Bull Fighting and Bull Fiestas
Mexico has, arguably, the most prolific bullfighting industry in the world, with at least 500 bullrings, including the world’s largest, ‘La Monumental’, in Mexico City, with a capacity of 42,000. Bullfighting spectators will sometimes be offered the chance to purchase and consume the testicles of steers killed in the bullfight. To read more about bullfighting, click here.
A notable fiesta is held on 1st February every year in Tlacotalpan, a city in the Mexican state of Veracruz. Liquor is poured down the bulls’ throats, and the animals are tied to boats and dragged across a river before being set loose in the streets. Participants then chase, beat, and stab the terrified animals with bats and knives. This continues for hours as drunken residents throw bricks and trash at the animals, kick and punch them, and cut off their ears. Surviving bulls are then turned out to pasture. For photos of this event, click here. To read more of bull fiestas see here.

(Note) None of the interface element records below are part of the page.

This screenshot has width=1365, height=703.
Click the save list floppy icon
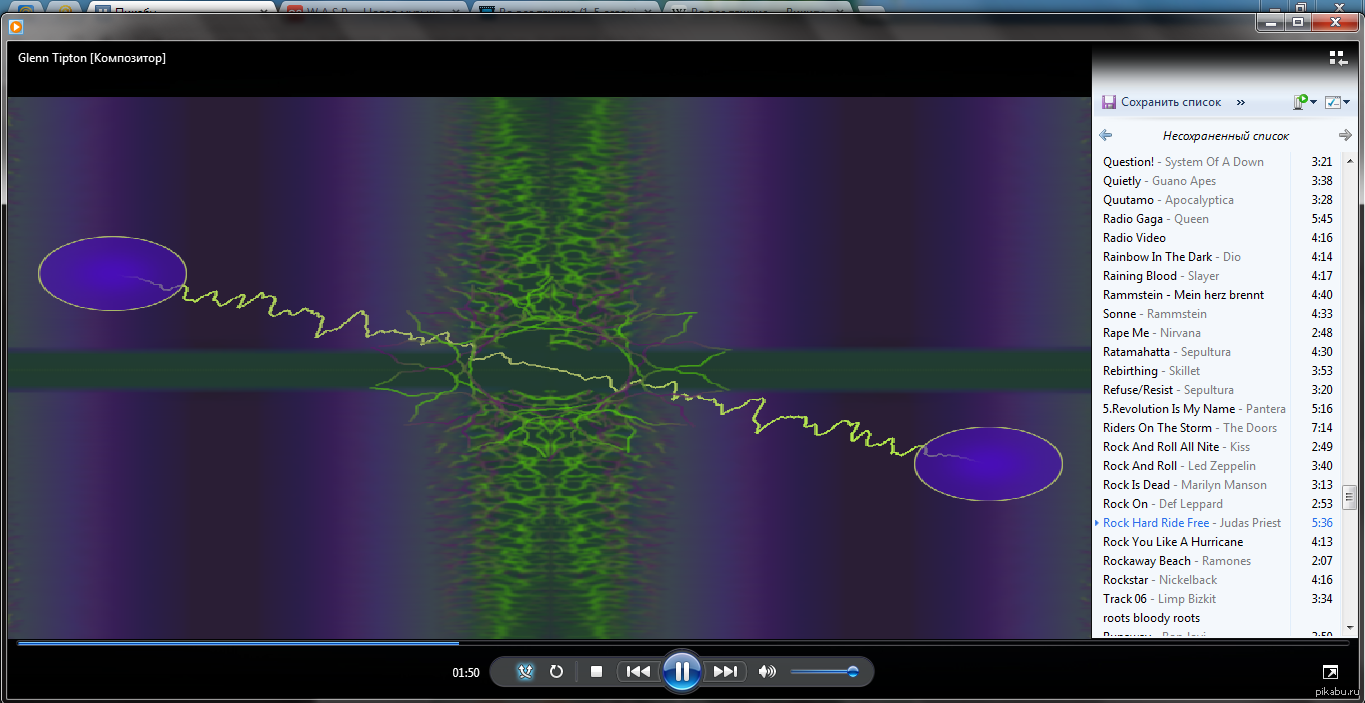(x=1109, y=102)
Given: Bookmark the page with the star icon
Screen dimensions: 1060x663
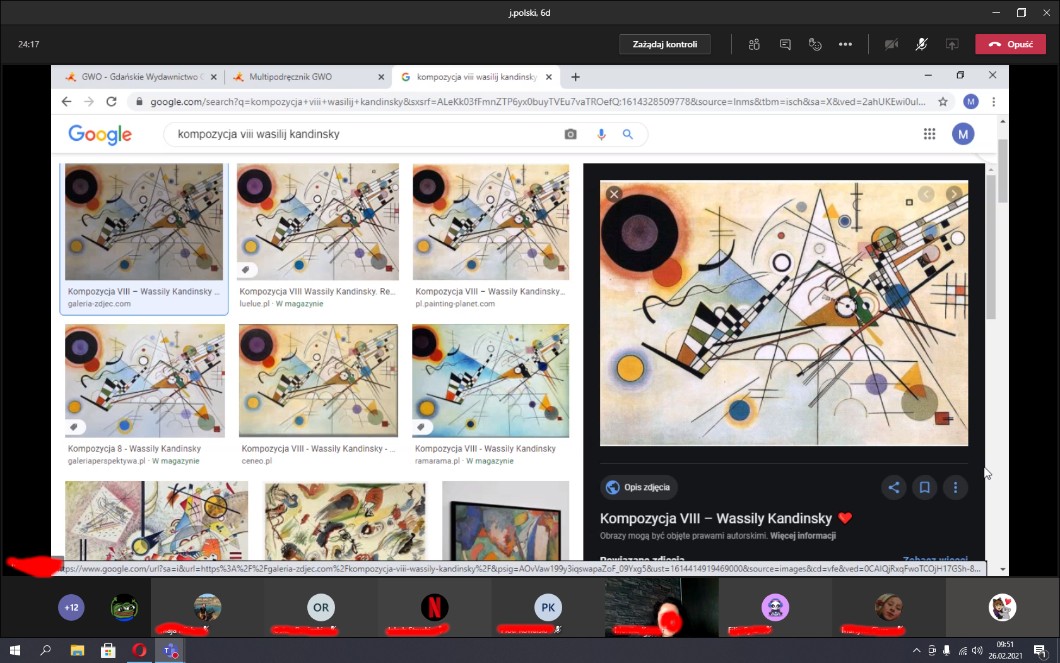Looking at the screenshot, I should tap(942, 102).
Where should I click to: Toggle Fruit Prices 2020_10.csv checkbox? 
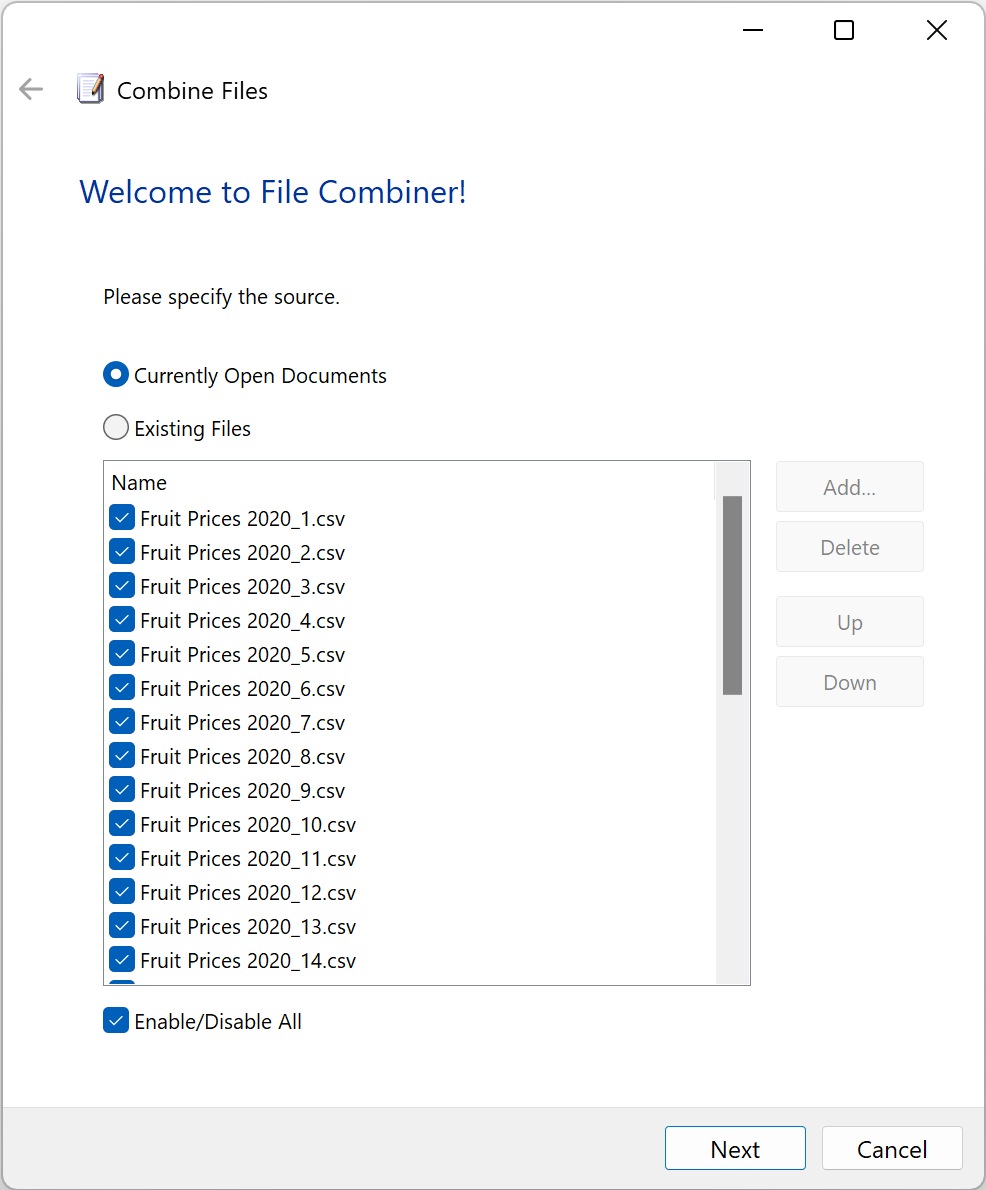[x=122, y=823]
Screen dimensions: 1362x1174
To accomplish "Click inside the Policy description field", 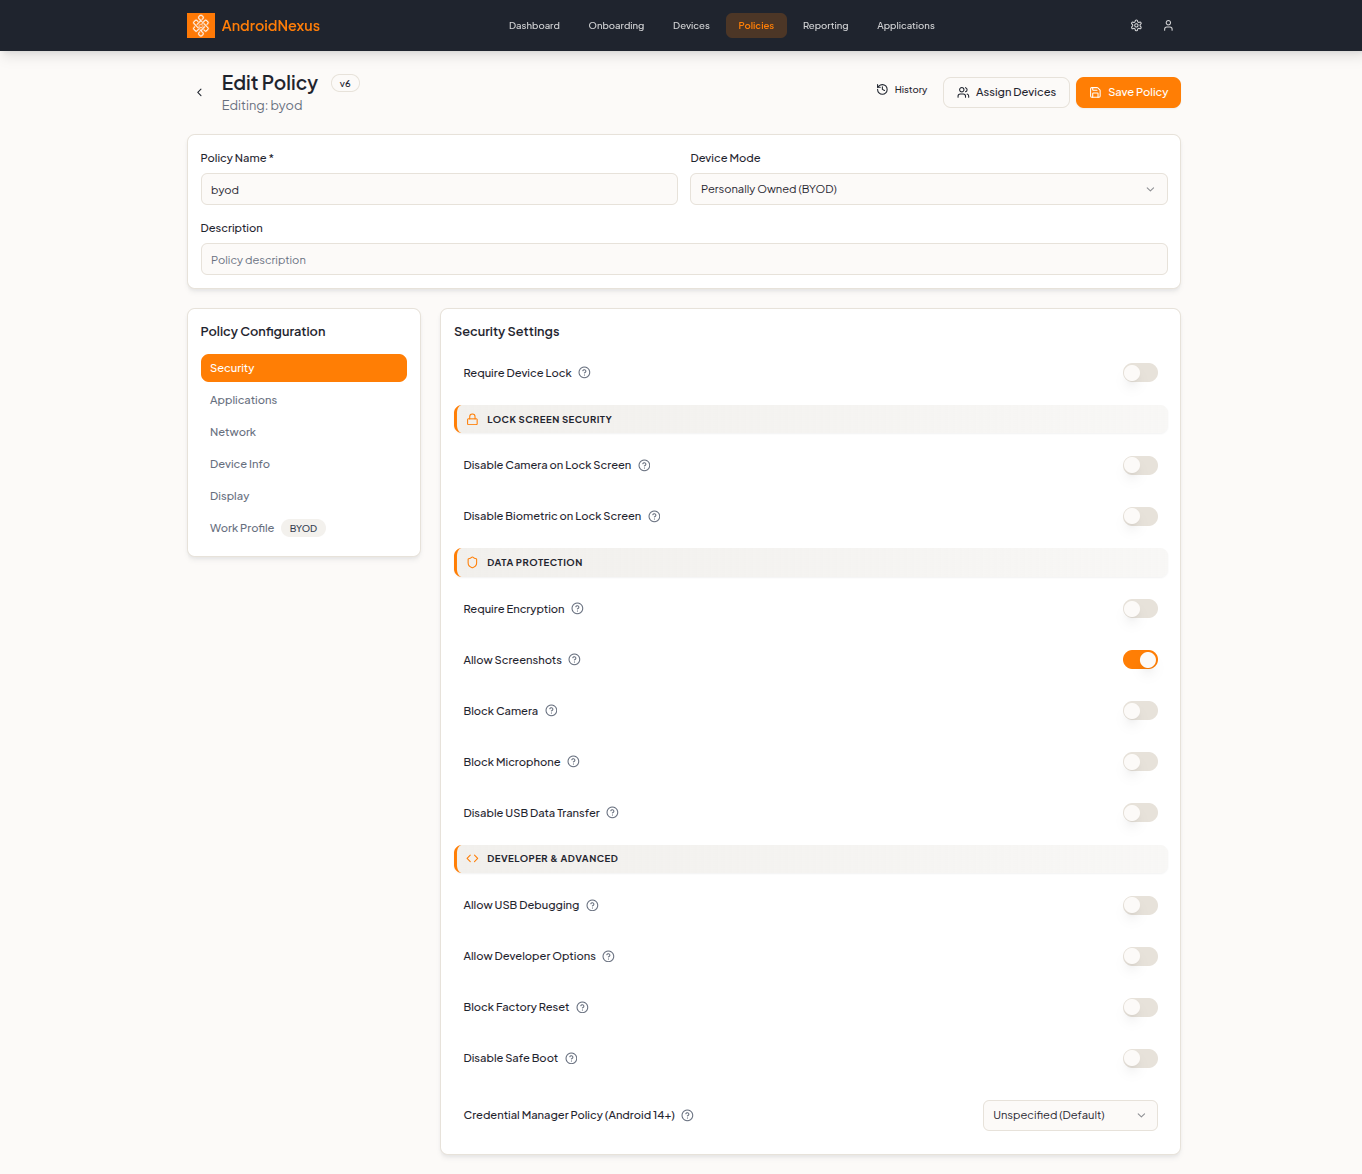I will pyautogui.click(x=684, y=259).
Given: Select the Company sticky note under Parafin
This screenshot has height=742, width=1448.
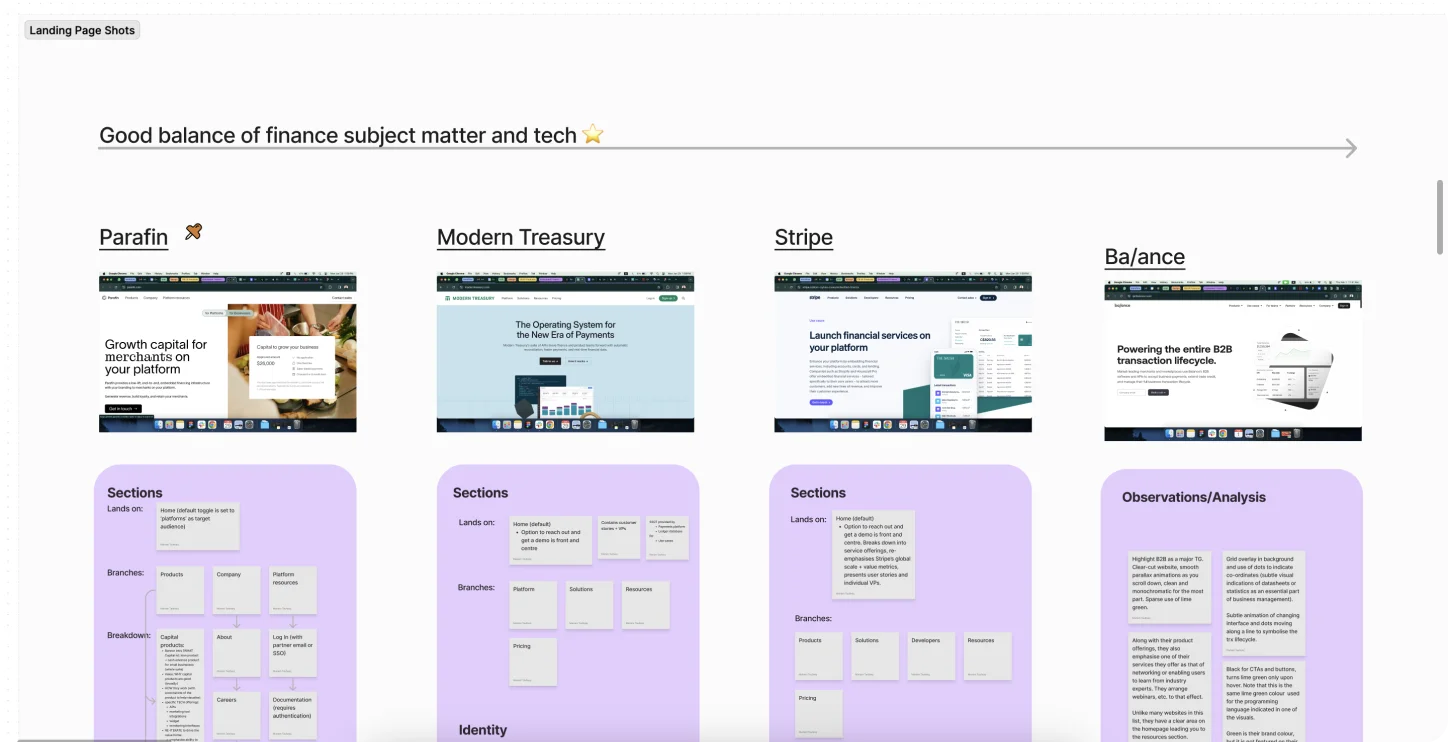Looking at the screenshot, I should 236,590.
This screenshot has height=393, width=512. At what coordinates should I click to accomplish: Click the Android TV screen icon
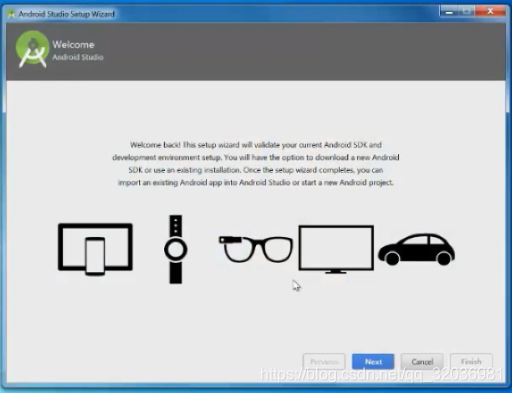(x=336, y=249)
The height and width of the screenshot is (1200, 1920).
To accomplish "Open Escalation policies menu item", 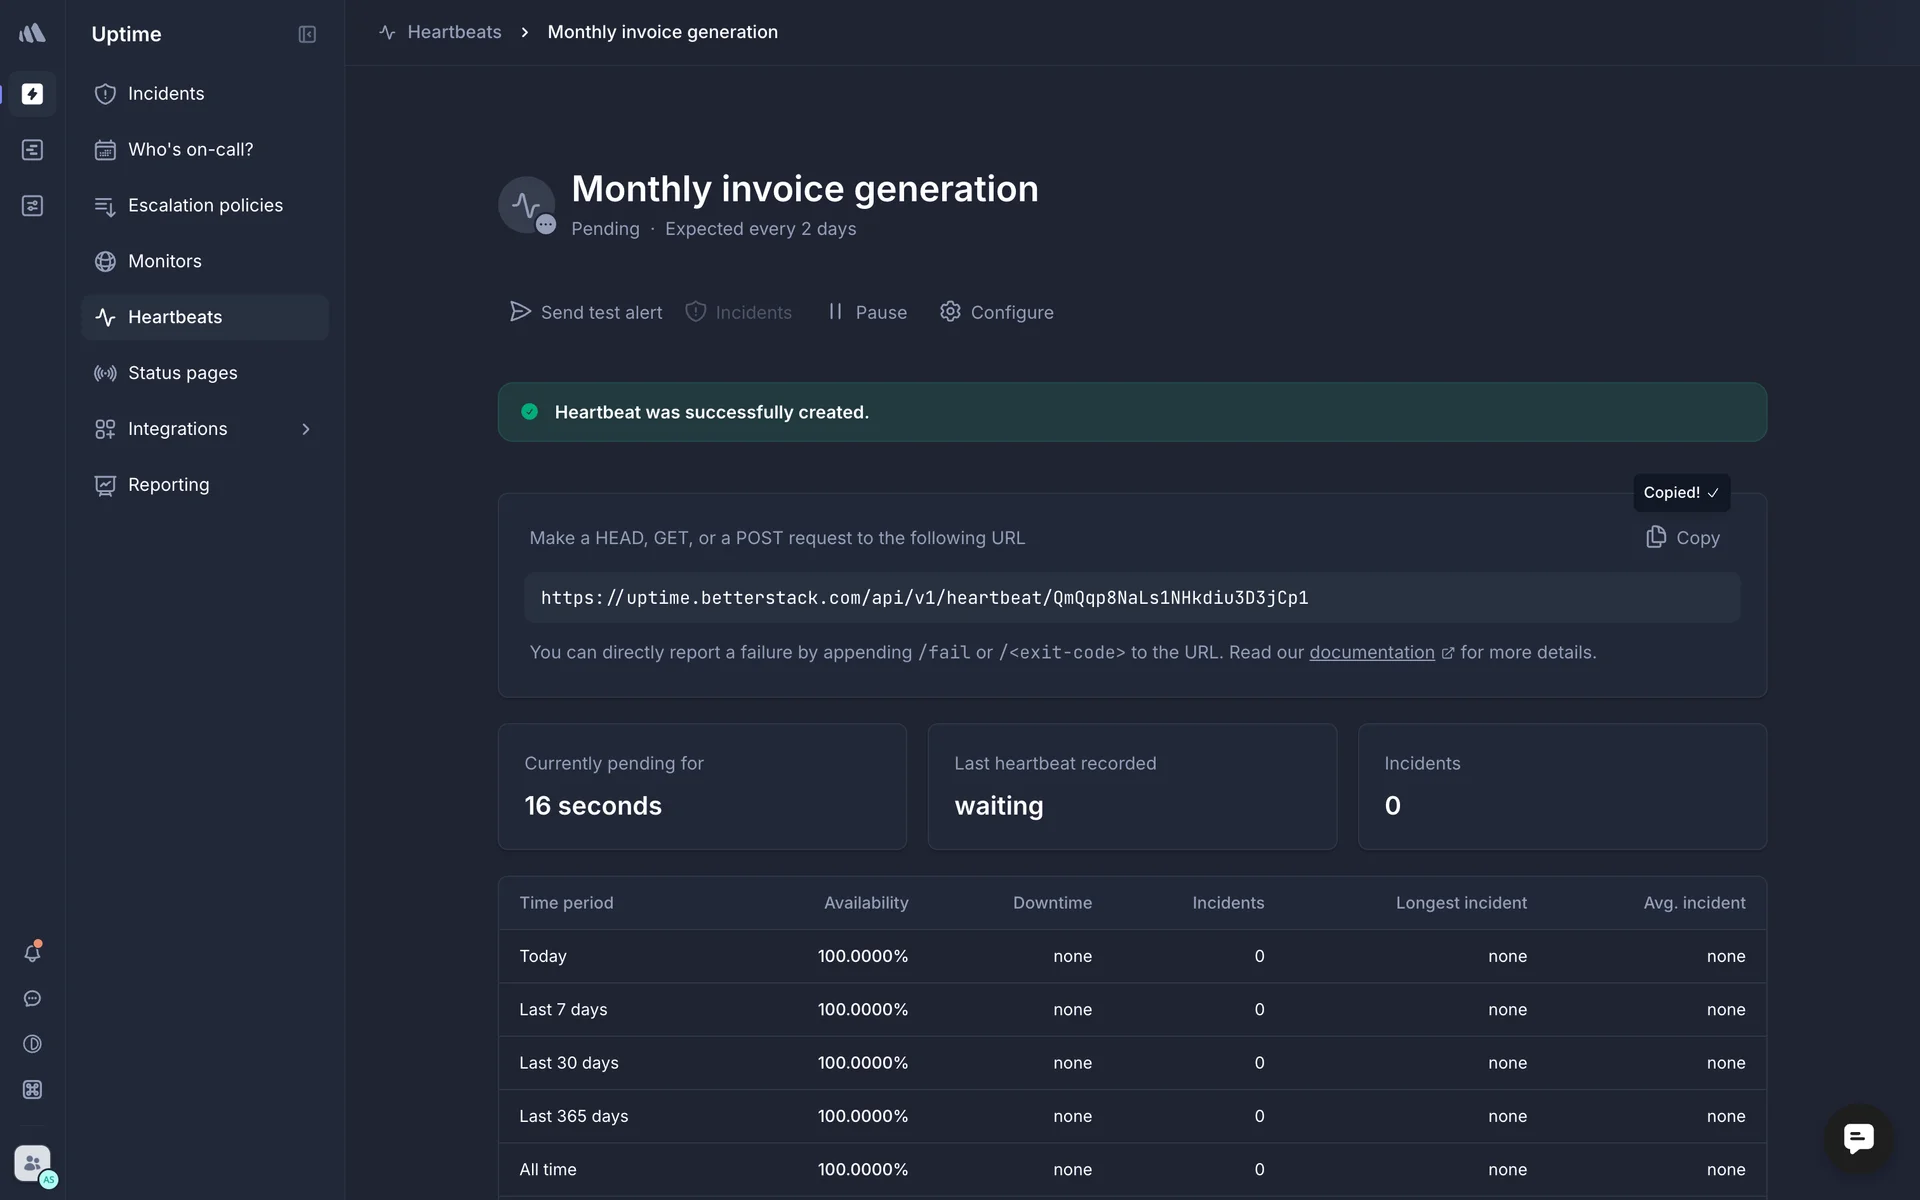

Lion Cubs – ‘Photo-prop’ animals
Tourists at popular resorts such as Cancun will often come across lion cubs being used as ‘photo-props’, whereby they are charged a fee to have their photograph taken with the animals. These animals will generally be kept in small cages and potentially will not be treated well. Any claims that the money is used for conservation are unlikely to be true. This trade exists only because tourists pay, so please consider this before having your photograph taken with a lion, however cute. To read more about photo-prop animals, see here. Please sign our petition on this issue here.
Species such as white-tailed deer, wild turkey, bighorn sheep, wild boar, white dove, Canadian duck, pichichin duck, red deer, guinea fowl and ostrich, among others species are hunted for sport by so called Wildlife Management units that you can pay to be a part of. Mexico is home to over 2,000 hunting ranches, principally found in the north of the country.
As of 2002, Mexico had the second fastest rate of deforestation in the world, second only to Brazil. In Mexico today , 170,000 square kilometres (65,637 sq mi) are considered “Protected Natural Areas.” These include 34 biosphere reserves (unaltered ecosystems), 67 national parks, 26 areas of protected flora and fauna, 4 areas for natural resource protection (conservation of soil, hydrological basins and forests) and 17 sanctuaries (zones rich in diverse species).
Massive game, which will be decided on mistakes rather than attacking prowess, as both countries have a lot to offer. Brazil’s rainforest and Mexico’s abundance of species put them both in champion winning form, but Mexico wilts in the pressure as bull-fighting and cock-fighting bring errors into their game.